- ABOUT THIS EXERCISE -
According to the text on Evgeni Mateev, who preceded him as Chairman of the State Planning Commission?

START TEXT EXCERPT

Chairman of the State Planning Commission
- In office 28 February 1952 – 26 December 1952
- Preceded by: Karlo Lukanov
- Succeeded by: Georgi Chankov

Personal details
- Born: 1 April 1920 Pleven, Bulgaria
- Died: 4 June 1994 (aged 74) Sofia, Bulgaria
- Political party: BCP
- Alma mater: Sofia University
- Profession: Economist

= Evgeni Mateev =

Bulgarian Marxist economist, academic and politician

Evgeni Georgiev Mateev (Bulgarian: Евгени Георгиев Матеев; 1 April 1920 – 4 June 1994) was a Bulgarian Marxist economist, academic and politician.

== Biography ==
Mateev was born in the family of a railway official. He graduated from the Sofia Theological Seminary in 1939 and the Sofia University in 1943 from the Faculty of Law. Since 1939 he has been a member of the Workers' Youth League and became a participant in the underground communist movement.

END TEXT EXCERPT
START AVAILABLE DATA

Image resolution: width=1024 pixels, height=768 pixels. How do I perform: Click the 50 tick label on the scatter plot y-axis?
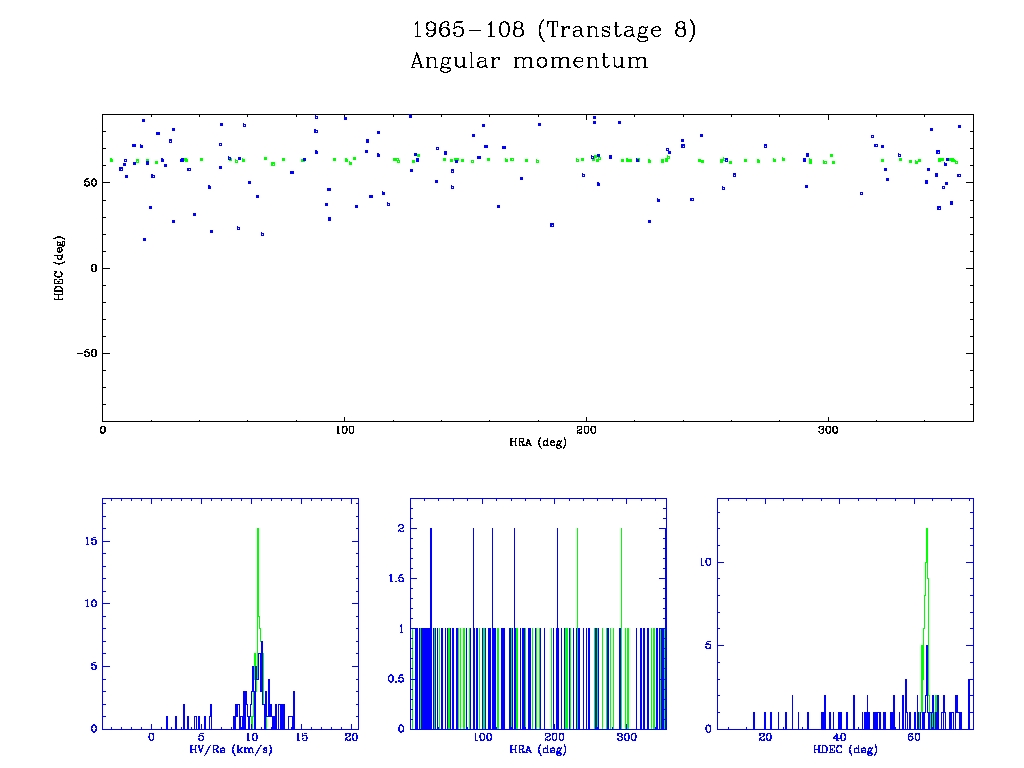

END AVAILABLE DATA

- RESPONSE AREA -
Karlo Lukanov